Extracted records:
Start of Block

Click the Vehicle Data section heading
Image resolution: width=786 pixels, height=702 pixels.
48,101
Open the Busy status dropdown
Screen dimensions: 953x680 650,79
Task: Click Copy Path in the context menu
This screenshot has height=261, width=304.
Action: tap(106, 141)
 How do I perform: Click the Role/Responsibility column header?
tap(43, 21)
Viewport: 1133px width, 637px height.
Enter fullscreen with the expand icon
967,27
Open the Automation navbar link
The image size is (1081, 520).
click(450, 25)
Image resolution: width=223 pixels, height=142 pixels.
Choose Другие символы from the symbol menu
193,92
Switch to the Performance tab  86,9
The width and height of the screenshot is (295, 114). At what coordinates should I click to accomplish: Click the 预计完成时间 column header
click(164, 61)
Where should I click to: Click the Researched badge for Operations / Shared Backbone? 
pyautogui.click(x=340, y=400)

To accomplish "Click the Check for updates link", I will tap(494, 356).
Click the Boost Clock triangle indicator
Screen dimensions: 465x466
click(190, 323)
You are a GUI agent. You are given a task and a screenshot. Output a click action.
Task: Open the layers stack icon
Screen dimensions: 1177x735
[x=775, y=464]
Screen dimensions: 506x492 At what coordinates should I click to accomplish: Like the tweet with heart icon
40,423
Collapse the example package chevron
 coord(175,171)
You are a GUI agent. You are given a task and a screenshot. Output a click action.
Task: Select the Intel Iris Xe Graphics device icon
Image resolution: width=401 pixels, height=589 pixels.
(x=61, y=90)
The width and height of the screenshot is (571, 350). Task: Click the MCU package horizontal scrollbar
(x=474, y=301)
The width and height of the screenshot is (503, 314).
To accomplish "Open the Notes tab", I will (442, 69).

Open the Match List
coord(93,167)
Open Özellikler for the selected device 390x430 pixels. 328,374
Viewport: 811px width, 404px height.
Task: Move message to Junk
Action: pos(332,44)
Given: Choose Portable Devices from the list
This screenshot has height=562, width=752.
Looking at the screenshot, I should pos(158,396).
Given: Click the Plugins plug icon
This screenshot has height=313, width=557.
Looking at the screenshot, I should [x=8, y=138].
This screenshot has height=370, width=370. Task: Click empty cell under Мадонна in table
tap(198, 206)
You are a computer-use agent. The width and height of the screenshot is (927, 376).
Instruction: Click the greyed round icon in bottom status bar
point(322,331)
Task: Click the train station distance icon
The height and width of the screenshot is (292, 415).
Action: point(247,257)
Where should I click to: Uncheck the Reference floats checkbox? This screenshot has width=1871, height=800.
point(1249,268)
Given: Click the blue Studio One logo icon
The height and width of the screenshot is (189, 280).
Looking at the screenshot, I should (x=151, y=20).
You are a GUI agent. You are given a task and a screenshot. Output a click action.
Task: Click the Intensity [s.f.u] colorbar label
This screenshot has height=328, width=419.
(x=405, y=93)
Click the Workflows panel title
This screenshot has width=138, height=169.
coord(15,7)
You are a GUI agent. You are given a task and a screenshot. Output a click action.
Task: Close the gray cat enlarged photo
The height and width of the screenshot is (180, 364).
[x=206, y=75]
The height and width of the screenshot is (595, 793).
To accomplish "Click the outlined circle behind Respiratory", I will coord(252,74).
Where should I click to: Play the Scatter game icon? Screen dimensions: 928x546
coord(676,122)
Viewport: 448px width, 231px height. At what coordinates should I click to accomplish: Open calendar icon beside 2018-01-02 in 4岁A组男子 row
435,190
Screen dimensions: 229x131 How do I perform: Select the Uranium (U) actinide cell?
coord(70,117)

End of Block

__What the task requires__
An exact reproduction of all the entries above is required.

__Solution to the problem__
Click the Vehicle Data section heading
Image resolution: width=786 pixels, height=702 pixels.
48,101
Open the Busy status dropdown
Screen dimensions: 953x680 650,79
Task: Click Copy Path in the context menu
This screenshot has height=261, width=304.
Action: tap(106, 141)
 How do I perform: Click the Role/Responsibility column header?
tap(43, 21)
Viewport: 1133px width, 637px height.
Enter fullscreen with the expand icon
967,27
Open the Automation navbar link
The image size is (1081, 520).
click(450, 25)
Image resolution: width=223 pixels, height=142 pixels.
Choose Другие символы from the symbol menu
193,92
Switch to the Performance tab  86,9
The width and height of the screenshot is (295, 114). At what coordinates should I click to accomplish: Click the 预计完成时间 column header
click(164, 61)
Where should I click to: Click the Researched badge for Operations / Shared Backbone? 
pyautogui.click(x=340, y=400)

To accomplish "Click the Check for updates link", I will tap(494, 356).
Click the Boost Clock triangle indicator
Screen dimensions: 465x466
click(190, 323)
You are a GUI agent. You are given a task and a screenshot. Output a click action.
Task: Open the layers stack icon
Screen dimensions: 1177x735
[x=775, y=464]
Screen dimensions: 506x492 At what coordinates should I click to accomplish: Like the tweet with heart icon
40,423
Collapse the example package chevron
 coord(175,171)
You are a GUI agent. You are given a task and a screenshot. Output a click action.
Task: Select the Intel Iris Xe Graphics device icon
Image resolution: width=401 pixels, height=589 pixels.
(x=61, y=90)
The width and height of the screenshot is (571, 350). Task: Click the MCU package horizontal scrollbar
(x=474, y=301)
The width and height of the screenshot is (503, 314).
To accomplish "Open the Notes tab", I will (442, 69).

Open the Match List
coord(93,167)
Open Özellikler for the selected device 390x430 pixels. 328,374
Viewport: 811px width, 404px height.
Task: Move message to Junk
Action: pos(332,44)
Given: Choose Portable Devices from the list
This screenshot has height=562, width=752.
Looking at the screenshot, I should pos(158,396).
Given: Click the Plugins plug icon
This screenshot has height=313, width=557.
Looking at the screenshot, I should [x=8, y=138].
This screenshot has height=370, width=370. Task: Click empty cell under Мадонна in table
tap(198, 206)
You are a computer-use agent. The width and height of the screenshot is (927, 376).
Instruction: Click the greyed round icon in bottom status bar
point(322,331)
Task: Click the train station distance icon
The height and width of the screenshot is (292, 415).
Action: point(247,257)
Where should I click to: Uncheck the Reference floats checkbox? This screenshot has width=1871, height=800.
point(1249,268)
Given: Click the blue Studio One logo icon
The height and width of the screenshot is (189, 280).
Looking at the screenshot, I should (x=151, y=20).
You are a GUI agent. You are given a task and a screenshot. Output a click action.
Task: Click the Intensity [s.f.u] colorbar label
This screenshot has height=328, width=419.
(x=405, y=93)
Click the Workflows panel title
This screenshot has width=138, height=169.
coord(15,7)
You are a GUI agent. You are given a task and a screenshot. Output a click action.
Task: Close the gray cat enlarged photo
The height and width of the screenshot is (180, 364).
[x=206, y=75]
The height and width of the screenshot is (595, 793).
To accomplish "Click the outlined circle behind Respiratory", I will coord(252,74).
Where should I click to: Play the Scatter game icon? Screen dimensions: 928x546
coord(676,122)
Viewport: 448px width, 231px height. At what coordinates should I click to accomplish: Open calendar icon beside 2018-01-02 in 4岁A组男子 row
435,190
Screen dimensions: 229x131 How do I perform: Select the Uranium (U) actinide cell?
coord(70,117)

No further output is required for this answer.